# can anyone ID this bmx?



## militarymonark (Jul 22, 2012)




----------



## 1973rx3 (Jul 22, 2012)

I want to say Diamond Back Silver Streak but not 100% sure.


----------



## militarymonark (Jul 22, 2012)

yeah i would say your right. I've been ebaying that bike and it looks exactly like it except the tabs for the chain guard are missing


----------



## militarymonark (Jul 22, 2012)

i do have handlebars too. what would you say its worth?


----------



## macr0w (Jul 23, 2012)

Looks like a Diamond Back.

Serial #?


----------



## RetroBMX (Aug 3, 2012)

*Silver Streak*

It looks like a Diamond Back Silver Streak, as noted above.  You should find a serial number on one of the rear dropouts, and also on a fork dropout.  You can decode the serial numbers on http://www.os-db.net/content.php?140-Silver-Streak.
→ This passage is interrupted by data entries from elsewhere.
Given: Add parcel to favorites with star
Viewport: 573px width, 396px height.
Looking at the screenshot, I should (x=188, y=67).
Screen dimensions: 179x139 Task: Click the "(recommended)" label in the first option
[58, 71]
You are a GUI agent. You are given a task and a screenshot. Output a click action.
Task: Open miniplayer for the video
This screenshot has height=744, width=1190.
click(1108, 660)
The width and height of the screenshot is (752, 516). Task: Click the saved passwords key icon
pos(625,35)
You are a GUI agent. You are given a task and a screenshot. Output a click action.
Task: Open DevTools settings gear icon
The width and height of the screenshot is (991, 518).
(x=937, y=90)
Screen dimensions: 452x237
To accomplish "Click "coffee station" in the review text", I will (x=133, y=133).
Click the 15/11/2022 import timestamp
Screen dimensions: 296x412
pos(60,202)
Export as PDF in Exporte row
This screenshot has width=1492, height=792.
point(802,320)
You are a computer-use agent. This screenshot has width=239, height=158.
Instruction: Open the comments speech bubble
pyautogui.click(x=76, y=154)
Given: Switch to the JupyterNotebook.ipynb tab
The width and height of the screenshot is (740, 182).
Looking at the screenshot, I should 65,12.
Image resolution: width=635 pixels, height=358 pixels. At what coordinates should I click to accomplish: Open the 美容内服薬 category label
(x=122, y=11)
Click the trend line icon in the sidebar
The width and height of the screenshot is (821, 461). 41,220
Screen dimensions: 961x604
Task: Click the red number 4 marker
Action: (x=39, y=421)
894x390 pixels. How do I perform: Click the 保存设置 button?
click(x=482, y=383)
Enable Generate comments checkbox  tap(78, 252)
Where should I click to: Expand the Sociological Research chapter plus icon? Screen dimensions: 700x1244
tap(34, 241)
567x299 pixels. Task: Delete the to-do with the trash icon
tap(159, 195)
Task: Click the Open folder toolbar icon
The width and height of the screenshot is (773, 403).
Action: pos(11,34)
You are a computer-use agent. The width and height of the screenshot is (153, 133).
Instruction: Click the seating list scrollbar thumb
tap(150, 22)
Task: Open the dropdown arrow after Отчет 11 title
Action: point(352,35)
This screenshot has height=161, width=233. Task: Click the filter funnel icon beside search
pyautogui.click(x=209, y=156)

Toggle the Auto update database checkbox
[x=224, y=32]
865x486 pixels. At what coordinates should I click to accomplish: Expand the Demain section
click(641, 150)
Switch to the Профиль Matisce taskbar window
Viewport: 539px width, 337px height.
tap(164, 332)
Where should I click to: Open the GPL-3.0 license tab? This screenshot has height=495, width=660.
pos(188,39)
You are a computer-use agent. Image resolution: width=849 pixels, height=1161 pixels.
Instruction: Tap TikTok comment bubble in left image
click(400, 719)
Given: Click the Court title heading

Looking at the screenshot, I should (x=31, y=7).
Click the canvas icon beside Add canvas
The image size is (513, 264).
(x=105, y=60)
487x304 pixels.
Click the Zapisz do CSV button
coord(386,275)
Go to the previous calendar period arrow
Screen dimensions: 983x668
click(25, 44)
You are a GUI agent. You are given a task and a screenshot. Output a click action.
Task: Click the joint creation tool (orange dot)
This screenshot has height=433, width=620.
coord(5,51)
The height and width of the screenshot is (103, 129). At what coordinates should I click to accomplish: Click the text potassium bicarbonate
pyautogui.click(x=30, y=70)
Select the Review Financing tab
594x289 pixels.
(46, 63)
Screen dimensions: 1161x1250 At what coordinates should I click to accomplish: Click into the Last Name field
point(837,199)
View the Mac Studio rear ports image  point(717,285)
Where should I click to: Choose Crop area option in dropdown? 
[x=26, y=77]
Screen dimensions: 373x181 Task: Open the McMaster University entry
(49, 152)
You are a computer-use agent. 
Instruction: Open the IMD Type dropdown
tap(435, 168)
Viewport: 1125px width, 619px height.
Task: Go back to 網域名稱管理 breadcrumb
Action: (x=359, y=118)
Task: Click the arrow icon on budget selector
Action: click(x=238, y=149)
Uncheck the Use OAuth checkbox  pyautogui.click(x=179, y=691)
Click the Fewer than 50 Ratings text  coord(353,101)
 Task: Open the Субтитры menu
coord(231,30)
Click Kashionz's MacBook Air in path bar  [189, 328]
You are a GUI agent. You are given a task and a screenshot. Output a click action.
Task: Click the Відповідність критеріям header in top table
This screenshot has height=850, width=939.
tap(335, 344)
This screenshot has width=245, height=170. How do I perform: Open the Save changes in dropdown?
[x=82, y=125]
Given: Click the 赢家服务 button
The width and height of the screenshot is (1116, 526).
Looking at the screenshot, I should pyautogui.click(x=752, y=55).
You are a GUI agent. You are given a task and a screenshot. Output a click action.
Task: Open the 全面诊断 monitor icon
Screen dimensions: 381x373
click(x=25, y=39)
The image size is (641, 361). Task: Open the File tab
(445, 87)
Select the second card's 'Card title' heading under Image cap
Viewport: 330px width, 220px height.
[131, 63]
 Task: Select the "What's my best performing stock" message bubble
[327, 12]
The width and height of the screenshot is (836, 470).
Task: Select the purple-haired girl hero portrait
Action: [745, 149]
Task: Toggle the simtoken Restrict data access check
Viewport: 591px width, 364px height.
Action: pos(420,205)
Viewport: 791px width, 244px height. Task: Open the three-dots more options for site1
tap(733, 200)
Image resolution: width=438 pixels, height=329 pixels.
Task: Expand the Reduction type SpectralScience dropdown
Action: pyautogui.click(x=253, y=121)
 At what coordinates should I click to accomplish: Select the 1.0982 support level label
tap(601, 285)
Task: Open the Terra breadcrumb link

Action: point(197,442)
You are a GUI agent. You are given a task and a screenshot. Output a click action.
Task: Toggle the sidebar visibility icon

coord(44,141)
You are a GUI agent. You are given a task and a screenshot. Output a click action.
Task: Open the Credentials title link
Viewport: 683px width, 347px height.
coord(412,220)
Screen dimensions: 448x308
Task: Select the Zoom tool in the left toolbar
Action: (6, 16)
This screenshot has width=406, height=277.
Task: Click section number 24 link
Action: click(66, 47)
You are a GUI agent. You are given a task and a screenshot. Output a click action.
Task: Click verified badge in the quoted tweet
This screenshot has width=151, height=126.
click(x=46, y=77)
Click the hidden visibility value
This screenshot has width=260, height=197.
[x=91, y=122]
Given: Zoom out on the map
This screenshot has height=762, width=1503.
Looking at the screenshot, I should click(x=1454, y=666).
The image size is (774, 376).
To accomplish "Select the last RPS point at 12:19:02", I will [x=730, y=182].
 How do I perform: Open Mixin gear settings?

If your serial number fits the description given on that site, then you know you have a Silver Streak, for sure.

Value?  DB sold millions of these in 1981-83, plus they were entry level bikes, so not really rare and desirable.  You might get $100-$150 for it on ebay.   The 3-pc alloy Diamond Back cranks that came as an upgrade option on these bikes are the really desirable bits.


----------